Quand Benkirane torpille «ses frères»
Le fond politique, lors de cette allocution, est clair. Benkirane estime, à raison, que les électeurs l’ont choisi pour un deuxième mandat et que le blocage était le fait des « ennemis du changement ». Ce qu’il ne cache plus c’est qu’il estime qu’en lui refusant un troisième mandat à la tête du parti et en acceptant la nomination de Saâdeddine El Otmani, ses amis l’ont trahi « pour sauvegarder leurs intérêts personnels ».
La charge n’est pas anodine, surtout qu’il savait que l’entretien était diffusé sur Internet directement. En plus, il a critiqué la réaction du parti vis-à-vis du RNI et des déclarations de Talbi Alami. « Il fallait être plus ferme quitte à faire tomber le gouvernement ». L’homme est sec, droit dans ses bottes, mais que veut-il ?
Ceux qui ont cru que Benkirane était fini et qu’il allait rentrer chez lui pour se consacrer à la prière, se trompent. Benkirane est addicte à la politique. Il continuera à en faire jusqu’au bout.
Il a fait le choix de sauvegarder l’unité organisationnelle du PJD tout en alimentant une opposition interne, de plus en plus audible et surtout dont on voit clairement les axes.

━━━━━━━━━━

# CONSIGNE 1:
Recopiez le passage de l'extrait sur Benkirane allant de « Ceux qui ont » jusqu'à « faire jusqu’au bout. », en substituant « méditation » à « prière ».
# CONSIGNE 2:
Dressez la liste complète des personnes nommées dans l'extrait sur Benkirane.
# CONSIGNE 3:
D'après l'extrait sur Benkirane, qu'est-ce qui lui a été refusé ?
Le matériel placé après cet extrait ne joue aucun rôle ici.

[Fiches de repérage d'éléments]
━━━━━━━━━━

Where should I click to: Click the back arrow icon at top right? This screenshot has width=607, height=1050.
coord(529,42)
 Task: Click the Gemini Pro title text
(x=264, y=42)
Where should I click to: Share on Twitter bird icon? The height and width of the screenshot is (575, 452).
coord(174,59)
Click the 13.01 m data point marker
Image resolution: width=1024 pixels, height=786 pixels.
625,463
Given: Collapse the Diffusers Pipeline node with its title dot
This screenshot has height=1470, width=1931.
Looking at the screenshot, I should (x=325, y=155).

━━━━━━━━━━

# RÉPONSE 1:
Ceux qui ont cru que Benkirane était fini et qu’il allait rentrer chez lui pour se consacrer à la méditation, se trompent. Benkirane est addicte à la politique. Il continuera à en faire jusqu’au bout.

# RÉPONSE 2:
Benkirane, Saâdeddine El Otmani, Talbi Alami

# RÉPONSE 3:
Un troisième mandat à la tête du parti.